HT had reported on November 8 that India had proposed during informal consultations that measures to reduce carbon emissions must be guided by science and the principle that the carbon budget is a “global commons.”

India has also pushed that the cover decision notes the Intergovernmental Panel on Climate Change (IPCC)’s Assessment Report 6 on the disproportionate use of the global carbon budget since 1850.

“Recognise that attaining SDGs [Sustainable Development Goals] remains an overarching priority in this decade of action.

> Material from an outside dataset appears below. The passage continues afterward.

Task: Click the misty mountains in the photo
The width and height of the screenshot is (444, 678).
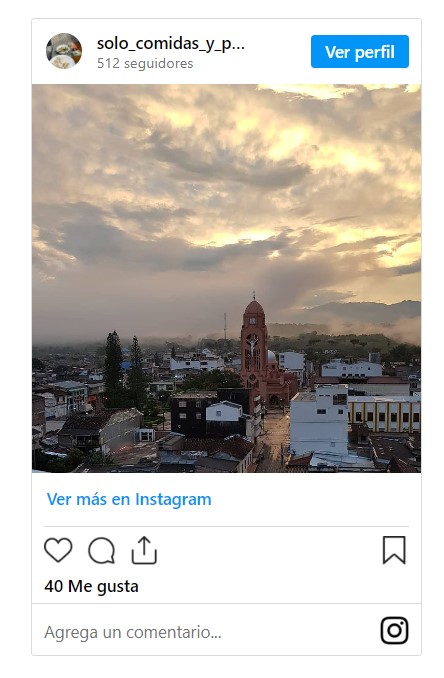Action: [363, 313]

Note with concern that in the IPCC AR6 reports, there is a serious gap in operationalising the principles of equity and CBDR-RC in the modelling scenarios and urge the scientific community to develop equity-based scenarios and frameworks,” among other concerns.

HT had reported on November 6 that a new policy brief prepared by the Climate Change Programme at the MS Swaminathan Research Foundation (MSSRF), Chennai, and the Energy, Environment and Climate Change Programme at the National Institute of Advanced Studies (NIAS) found that scenarios considered by IPCC for keeping global warming under 2° C are highly inequitable as rich countries will continue to occupy the largest shares of the carbon budget.

“Selective singling out of sources of emissions, for either labelling them more harmful, or labelling them “green and sustainable” even when they are sources of greenhouse gases, has no basis in the best available science,” a delegate said.

India will urge for acceleration of the global clean energy transition and invite parties to consider a sustainable development goal (SDG 12) on sustainable consumption and production, and to promote a global mass movement for sustainable lifestyles.

“The basic principles of common but differentiated responsibilities, equity, and nationally determined nature of climate commitments under the Paris Agreement need to be strongly emphasised in the cover decision text,” the delegate added.

However, there was no consensus on most issues including the Global Goal on Adaptation which includes funding provided by developed nations for adaptation and issues related to carbon markets have been pushed to next week.

United States special climate envoy John Kerry said on Saturday that some nations have objected to the mention of a worldwide goal of limiting warming to 1.5 degrees Celsius in the cover text.

When asked about opposition by some governments to mentioning the 1.5C target, Kerry said, “You’re absolutely correct. There are very few countries, but a few, that have raised the issue of not mentioning this word or that word,” Wion reported on Saturday.

In the meetings on mitigation work programme, rich countries mentioned top 20 emitters and how MWP could be addressed to those. India, Like Minded Developing Countries, Brazil, Arab group and Indonesia pushed back introduction of such terms because it takes away differentiation and responsibility of historical polluters. “Mitigation Work Programme should not lead to reopening the Paris Agreement. That is what US is trying to do,” a developing country negotiator.